**Stated task**. Repeat the material below word for word, changing nothing.

(Click-target data)
[start]

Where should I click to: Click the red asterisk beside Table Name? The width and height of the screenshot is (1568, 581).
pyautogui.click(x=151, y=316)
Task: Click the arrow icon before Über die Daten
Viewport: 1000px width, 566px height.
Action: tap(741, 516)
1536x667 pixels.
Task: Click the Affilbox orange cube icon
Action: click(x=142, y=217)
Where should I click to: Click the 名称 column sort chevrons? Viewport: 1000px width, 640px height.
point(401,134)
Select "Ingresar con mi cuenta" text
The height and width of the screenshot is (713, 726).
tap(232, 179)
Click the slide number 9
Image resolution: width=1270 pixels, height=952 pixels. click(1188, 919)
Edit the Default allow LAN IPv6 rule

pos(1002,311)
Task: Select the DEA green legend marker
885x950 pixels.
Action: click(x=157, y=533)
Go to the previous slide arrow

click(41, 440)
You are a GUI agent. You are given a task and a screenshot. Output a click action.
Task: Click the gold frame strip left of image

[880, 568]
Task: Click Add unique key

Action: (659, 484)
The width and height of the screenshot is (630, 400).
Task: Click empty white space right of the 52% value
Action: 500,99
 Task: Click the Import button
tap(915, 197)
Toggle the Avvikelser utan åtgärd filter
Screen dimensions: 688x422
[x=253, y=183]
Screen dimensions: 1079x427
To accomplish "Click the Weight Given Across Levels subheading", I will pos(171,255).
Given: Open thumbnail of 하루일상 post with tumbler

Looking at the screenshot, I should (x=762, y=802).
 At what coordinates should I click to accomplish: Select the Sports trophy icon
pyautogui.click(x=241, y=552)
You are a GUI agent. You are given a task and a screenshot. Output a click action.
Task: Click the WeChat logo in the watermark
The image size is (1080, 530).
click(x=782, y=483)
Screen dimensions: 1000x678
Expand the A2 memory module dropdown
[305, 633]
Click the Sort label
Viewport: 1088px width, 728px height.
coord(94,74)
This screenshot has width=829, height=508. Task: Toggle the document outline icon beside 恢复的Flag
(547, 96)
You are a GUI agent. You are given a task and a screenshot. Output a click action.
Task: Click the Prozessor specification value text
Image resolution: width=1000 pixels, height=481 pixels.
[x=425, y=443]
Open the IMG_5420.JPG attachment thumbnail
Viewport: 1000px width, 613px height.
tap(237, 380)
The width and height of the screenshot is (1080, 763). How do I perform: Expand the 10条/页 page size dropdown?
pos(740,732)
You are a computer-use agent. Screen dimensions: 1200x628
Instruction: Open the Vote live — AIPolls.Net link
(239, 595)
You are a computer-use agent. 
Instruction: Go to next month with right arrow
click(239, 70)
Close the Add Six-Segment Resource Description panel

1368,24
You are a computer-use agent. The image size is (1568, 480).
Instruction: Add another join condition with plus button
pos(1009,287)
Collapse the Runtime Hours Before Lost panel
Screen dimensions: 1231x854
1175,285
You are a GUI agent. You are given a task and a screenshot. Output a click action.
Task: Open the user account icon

[end]

**Full solution**.
Where should I click to: Click the red asterisk beside Table Name? The width and height of the screenshot is (1568, 581).
pyautogui.click(x=151, y=316)
Task: Click the arrow icon before Über die Daten
Viewport: 1000px width, 566px height.
Action: tap(741, 516)
1536x667 pixels.
Task: Click the Affilbox orange cube icon
Action: click(x=142, y=217)
Where should I click to: Click the 名称 column sort chevrons? Viewport: 1000px width, 640px height.
point(401,134)
Select "Ingresar con mi cuenta" text
The height and width of the screenshot is (713, 726).
tap(232, 179)
Click the slide number 9
Image resolution: width=1270 pixels, height=952 pixels. click(1188, 919)
Edit the Default allow LAN IPv6 rule

pos(1002,311)
Task: Select the DEA green legend marker
885x950 pixels.
Action: click(x=157, y=533)
Go to the previous slide arrow

click(41, 440)
You are a GUI agent. You are given a task and a screenshot. Output a click action.
Task: Click the gold frame strip left of image

[880, 568]
Task: Click Add unique key

Action: (659, 484)
The width and height of the screenshot is (630, 400).
Task: Click empty white space right of the 52% value
Action: 500,99
 Task: Click the Import button
tap(915, 197)
Toggle the Avvikelser utan åtgärd filter
Screen dimensions: 688x422
[x=253, y=183]
Screen dimensions: 1079x427
To accomplish "Click the Weight Given Across Levels subheading", I will pos(171,255).
Given: Open thumbnail of 하루일상 post with tumbler

Looking at the screenshot, I should (x=762, y=802).
 At what coordinates should I click to accomplish: Select the Sports trophy icon
pyautogui.click(x=241, y=552)
You are a GUI agent. You are given a task and a screenshot. Output a click action.
Task: Click the WeChat logo in the watermark
The image size is (1080, 530).
click(x=782, y=483)
Screen dimensions: 1000x678
Expand the A2 memory module dropdown
[305, 633]
Click the Sort label
Viewport: 1088px width, 728px height.
coord(94,74)
This screenshot has width=829, height=508. Task: Toggle the document outline icon beside 恢复的Flag
(547, 96)
You are a GUI agent. You are given a task and a screenshot. Output a click action.
Task: Click the Prozessor specification value text
Image resolution: width=1000 pixels, height=481 pixels.
[x=425, y=443]
Open the IMG_5420.JPG attachment thumbnail
Viewport: 1000px width, 613px height.
tap(237, 380)
The width and height of the screenshot is (1080, 763). How do I perform: Expand the 10条/页 page size dropdown?
pos(740,732)
You are a computer-use agent. Screen dimensions: 1200x628
Instruction: Open the Vote live — AIPolls.Net link
(239, 595)
You are a computer-use agent. 
Instruction: Go to next month with right arrow
click(239, 70)
Close the Add Six-Segment Resource Description panel

1368,24
You are a computer-use agent. The image size is (1568, 480).
Instruction: Add another join condition with plus button
pos(1009,287)
Collapse the Runtime Hours Before Lost panel
Screen dimensions: 1231x854
1175,285
You are a GUI agent. You are given a task and a screenshot. Output a click action.
Task: Open the user account icon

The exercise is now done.